Lighting the Way for BRIGHT: Reproducible Baselines with Anserini, Pyserini, and RankLLM
For researchers building retrieval-augmented generation systems, this work provides reproducible baselines and highlights data quality issues in the BRIGHT benchmark.
The paper reproduces and extends the BRIGHT retrieval benchmark for LLMs, identifying that query-side BM25 (BM25Q) outperforms standard BM25 on long queries, but its gains are largely specific to BRIGHT; fusion with standard BM25 provides more consistent improvements across datasets.
Retrieval benchmarks for large language models (LLMs) should reflect the long, reasoning-intensive queries typical of retrieval-augmented generation (RAG).
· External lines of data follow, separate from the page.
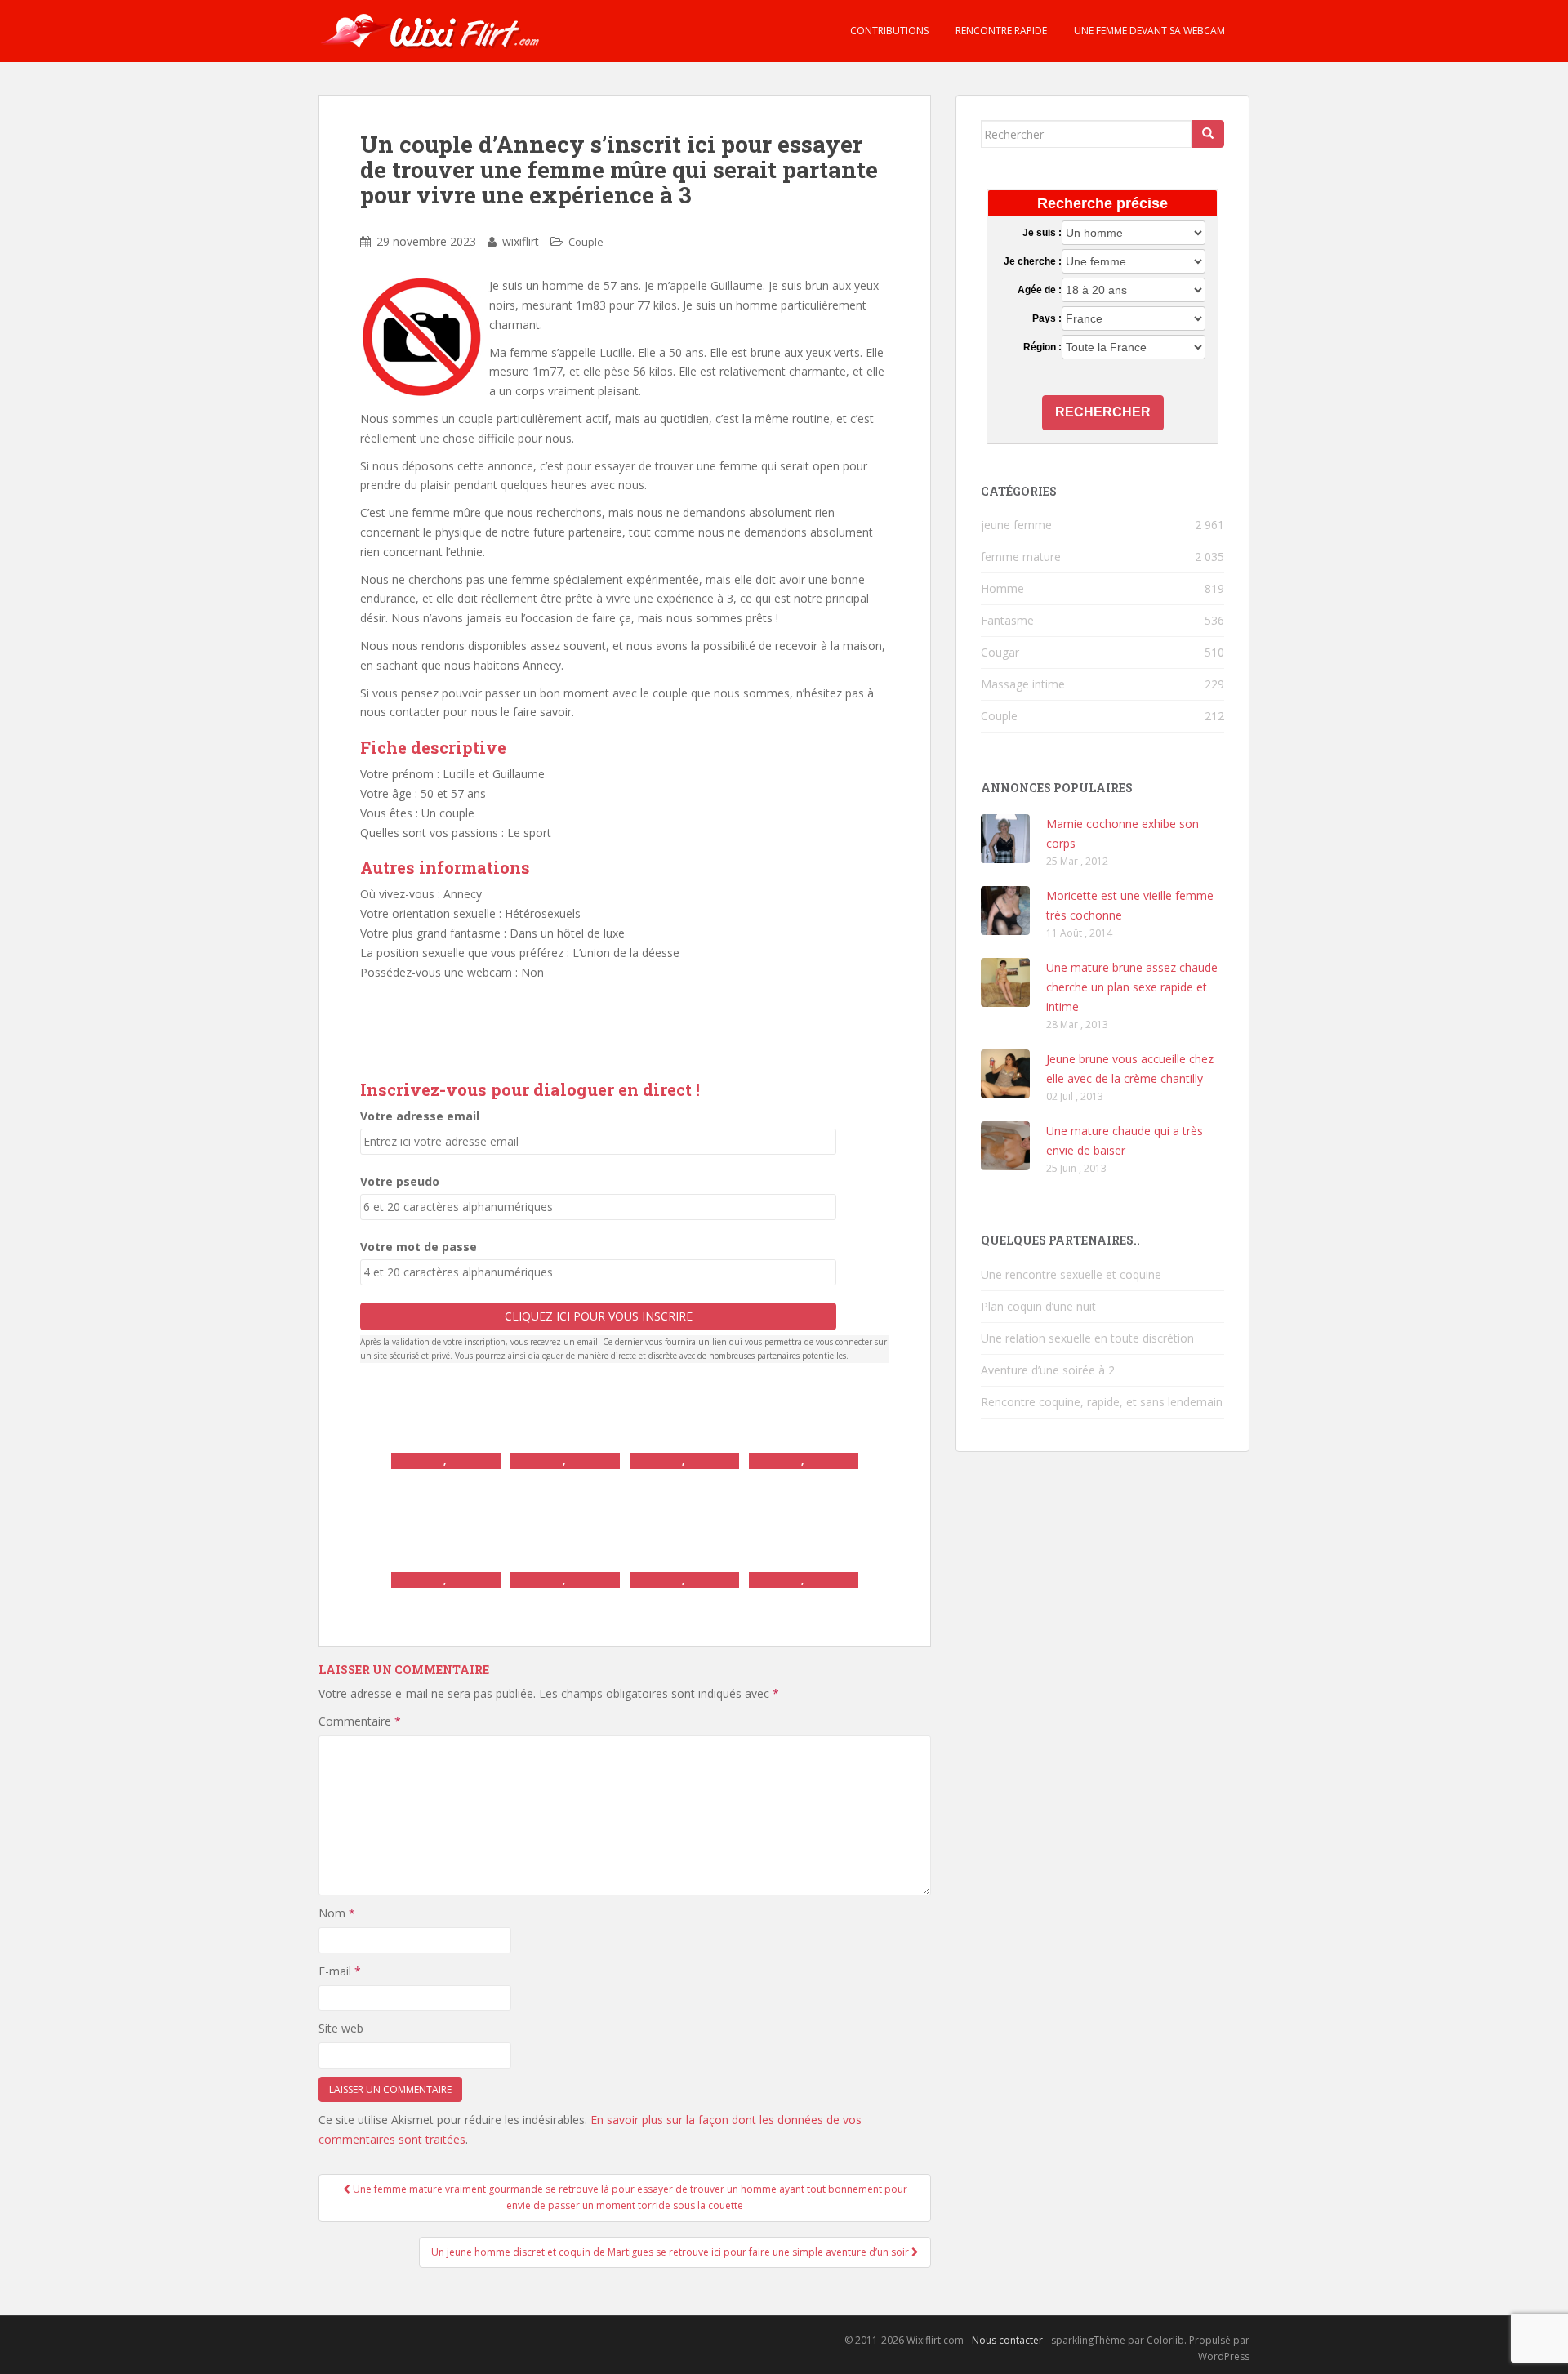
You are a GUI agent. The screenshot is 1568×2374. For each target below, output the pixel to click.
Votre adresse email (419, 1116)
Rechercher (1103, 412)
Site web (340, 2028)
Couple (586, 241)
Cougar (1000, 652)
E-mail (339, 1971)
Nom (336, 1913)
We present a systematic study of BRIGHT, a reasoning-focused retrieval benchmark, along with strong, reproducible reference methods integrated into Anserini, Pyserini, and RankLLM. We evaluate lexical, sparse, dense, and fusion-based retrievers, as well as LLM rerankers, under long-query settings. In reproducing BRIGHT's lexical baseline, we identify a key under-documented detail: query-side BM25 (BM25Q), which applies BM25 weighting to the query itself. On long, multi-sentence queries, BM25Q consistently outperforms standard BM25, making it the strongest lexical baseline for reasoning-oriented retrieval. We further audit the BRIGHT corpus, uncovering data quality issues that impact evaluation, and offer mitigation. Finally, we study the generalizability of BM25Q across five additional benchmarks, finding its gains largely specific to BRIGHT, while fusion with standard BM25 provides the most consistent improvements across datasets.